Sage Recruitment Team

StudySmarter Expert Advice🤫

We think this is how you could land Senior ML Engineer: Architect Production ML Pipelines

Join Local Tech Meetups

Get out there and mingle with fellow developers by joining local tech meetups. It’s a fantastic way to meet people who might be working at Sage or know someone who does. Plus, you can pick up some trendy tech skills and trends while you're at it!

Contribute to Open Source Projects

Show off your coding chops by jumping into open-source projects. Not only does this give you practical experience, but it also gets you noticed in the dev community. You'll create a killer portfolio that speaks volumes about your skills to Sage.

Tap into Online Developer Communities

Don’t underestimate the power of online developer communities like GitHub, Stack Overflow, and even Reddit. Participate in discussions, share your projects, and build your visibility. We can often find opportunities through these channels that can lead to a full-time gig at companies like Sage.
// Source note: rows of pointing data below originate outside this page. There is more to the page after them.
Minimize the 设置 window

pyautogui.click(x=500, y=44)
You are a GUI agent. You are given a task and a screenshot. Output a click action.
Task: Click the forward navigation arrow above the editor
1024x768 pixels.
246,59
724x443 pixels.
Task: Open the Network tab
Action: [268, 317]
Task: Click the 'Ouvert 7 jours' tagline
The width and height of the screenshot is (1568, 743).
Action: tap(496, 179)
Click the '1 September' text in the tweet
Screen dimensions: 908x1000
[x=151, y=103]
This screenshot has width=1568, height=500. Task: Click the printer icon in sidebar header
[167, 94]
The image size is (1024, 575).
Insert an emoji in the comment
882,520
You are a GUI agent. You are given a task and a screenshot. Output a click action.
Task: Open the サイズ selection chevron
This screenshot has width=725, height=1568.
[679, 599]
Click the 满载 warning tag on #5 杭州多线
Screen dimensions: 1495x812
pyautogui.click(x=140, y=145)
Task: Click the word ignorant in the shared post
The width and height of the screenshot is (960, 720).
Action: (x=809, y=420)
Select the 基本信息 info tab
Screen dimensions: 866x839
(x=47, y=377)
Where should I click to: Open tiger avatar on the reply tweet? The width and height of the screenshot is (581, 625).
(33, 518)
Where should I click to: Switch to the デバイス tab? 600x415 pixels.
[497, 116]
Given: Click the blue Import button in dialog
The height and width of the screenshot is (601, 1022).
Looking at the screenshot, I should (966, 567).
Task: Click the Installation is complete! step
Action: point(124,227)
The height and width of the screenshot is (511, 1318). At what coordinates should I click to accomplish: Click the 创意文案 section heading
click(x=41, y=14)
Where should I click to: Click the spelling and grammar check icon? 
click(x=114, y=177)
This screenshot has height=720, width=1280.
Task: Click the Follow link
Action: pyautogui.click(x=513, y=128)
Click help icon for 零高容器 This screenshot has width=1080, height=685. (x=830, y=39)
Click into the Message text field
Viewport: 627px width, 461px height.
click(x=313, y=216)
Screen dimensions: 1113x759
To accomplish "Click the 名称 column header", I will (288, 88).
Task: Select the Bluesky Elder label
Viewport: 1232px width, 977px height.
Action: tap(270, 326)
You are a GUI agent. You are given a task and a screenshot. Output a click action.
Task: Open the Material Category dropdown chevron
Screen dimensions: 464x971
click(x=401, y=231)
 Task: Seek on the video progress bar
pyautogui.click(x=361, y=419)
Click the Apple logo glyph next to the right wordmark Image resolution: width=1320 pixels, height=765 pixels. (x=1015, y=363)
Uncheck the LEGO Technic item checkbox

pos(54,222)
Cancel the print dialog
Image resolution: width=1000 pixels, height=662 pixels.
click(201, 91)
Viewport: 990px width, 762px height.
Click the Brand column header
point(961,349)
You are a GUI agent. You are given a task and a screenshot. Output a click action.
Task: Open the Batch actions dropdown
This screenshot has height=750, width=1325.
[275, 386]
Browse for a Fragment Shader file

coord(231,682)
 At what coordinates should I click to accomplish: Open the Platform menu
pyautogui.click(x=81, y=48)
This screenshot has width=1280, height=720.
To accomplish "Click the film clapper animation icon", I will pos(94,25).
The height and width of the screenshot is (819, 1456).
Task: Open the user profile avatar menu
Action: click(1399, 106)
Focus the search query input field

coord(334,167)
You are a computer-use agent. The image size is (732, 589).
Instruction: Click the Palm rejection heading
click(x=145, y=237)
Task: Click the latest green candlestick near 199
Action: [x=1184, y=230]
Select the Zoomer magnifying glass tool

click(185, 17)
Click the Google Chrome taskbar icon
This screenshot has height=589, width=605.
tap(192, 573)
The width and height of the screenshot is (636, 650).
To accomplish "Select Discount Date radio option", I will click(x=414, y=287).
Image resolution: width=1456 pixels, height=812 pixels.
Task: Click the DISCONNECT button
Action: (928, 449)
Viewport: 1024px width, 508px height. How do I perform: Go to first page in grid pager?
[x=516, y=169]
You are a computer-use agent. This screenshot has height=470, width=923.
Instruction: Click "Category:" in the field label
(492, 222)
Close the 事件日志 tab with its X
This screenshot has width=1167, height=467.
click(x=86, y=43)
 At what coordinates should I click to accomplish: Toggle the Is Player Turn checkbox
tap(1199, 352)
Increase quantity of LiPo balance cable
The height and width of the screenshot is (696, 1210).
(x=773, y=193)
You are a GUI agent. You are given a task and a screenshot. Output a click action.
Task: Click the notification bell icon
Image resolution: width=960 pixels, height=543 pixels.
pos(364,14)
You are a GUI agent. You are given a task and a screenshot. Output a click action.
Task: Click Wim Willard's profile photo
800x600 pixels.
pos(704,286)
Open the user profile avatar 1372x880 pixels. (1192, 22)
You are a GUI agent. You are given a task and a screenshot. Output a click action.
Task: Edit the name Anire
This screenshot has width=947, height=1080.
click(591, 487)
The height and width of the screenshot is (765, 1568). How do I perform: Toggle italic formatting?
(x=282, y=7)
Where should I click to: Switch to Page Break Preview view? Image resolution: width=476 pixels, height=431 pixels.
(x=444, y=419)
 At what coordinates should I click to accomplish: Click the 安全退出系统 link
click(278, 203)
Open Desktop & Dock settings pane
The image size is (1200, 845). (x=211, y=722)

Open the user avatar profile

Explore Job Boards Specifically for Tech Roles

Keep your eyes peeled on job boards that focus on tech roles. Sites like TechCareers or Stack Overflow Jobs can often have listings for companies like Sage that might not show up on broader job sites. Make it a habit to check these regularly, and don’t hesitate to apply directly through our website!

We think you need these skills to ace Senior ML Engineer: Architect Production ML Pipelines

Machine Learning
Model Deployment
Scalability
Software Engineering Best Practices
Technical Ownership
ML Lifecycle Management
Fiscal Responsibility

Some tips for your application 🫡

Show off your coding skills:When applying for a software engineering role, it's super important to showcase your coding skills. Make sure your CV includes your tech stack, any relevant programming languages you’re comfortable with, and examples of projects you've worked on. If you have a GitHub profile, link it up! We love to see code in action.

Tailor your portfolio:For a full-time role, we’d expect to see some solid examples of your work in your portfolio. Make sure to include at least two or three projects that highlight your problem-solving skills and your ability to work with different technologies. Focus on the projects that are most relevant to the position at Sage.

Craft a killer cover letter:Your cover letter is your chance to stand out—make it personal! Explain why you want to work at Sage and how your skills align with the role. Show us your passion for software development. We dig enthusiastic candidates who understand the value of collaboration and continuous learning!

Be clear and concise:When it comes to writing your CV and cover letter, clarity is key. Avoid jargon that could confuse us and stick to simple, direct language. Highlight your achievements with quantifiable results where possible, and keep everything easy to read. A well-organised application goes a long way!

How to prepare for a job interview at Sage

Brush Up on Your Coding Skills

For a full-time software engineering role, it's crucial that we stay sharp with our coding abilities. Expect technical questions that might involve solving problems on the spot or discussing algorithms. Practise on platforms like LeetCode or HackerRank to get comfortable with the types of questions that often come up.

Know Your Tools and Frameworks

Make sure we’re well-acquainted with the tools and technologies listed in the job description. Familiarise ourselves with any specific frameworks or programming languages mentioned. If Sage uses React or Node.js, for instance, be ready to discuss how we’ve used them in previous projects or coursework.

Showcase Your Projects

Bring along a portfolio that highlights our best work. This could be code samples, GitHub repositories, or any side projects we’ve built. Make sure we can talk through our thought process for each project, especially the challenges we faced and how we solved them—this shows our problem-solving skills in action.

Prepare for Behavioural Questions

While technical skills are key, full-time positions also require cultural fit. Be ready to discuss our previous experiences and how we handle teamwork, conflict, and deadlines. Brush up on the STAR method—Situation, Task, Action, Result—to clearly articulate our past experiences when discussing how we've contributed to a team.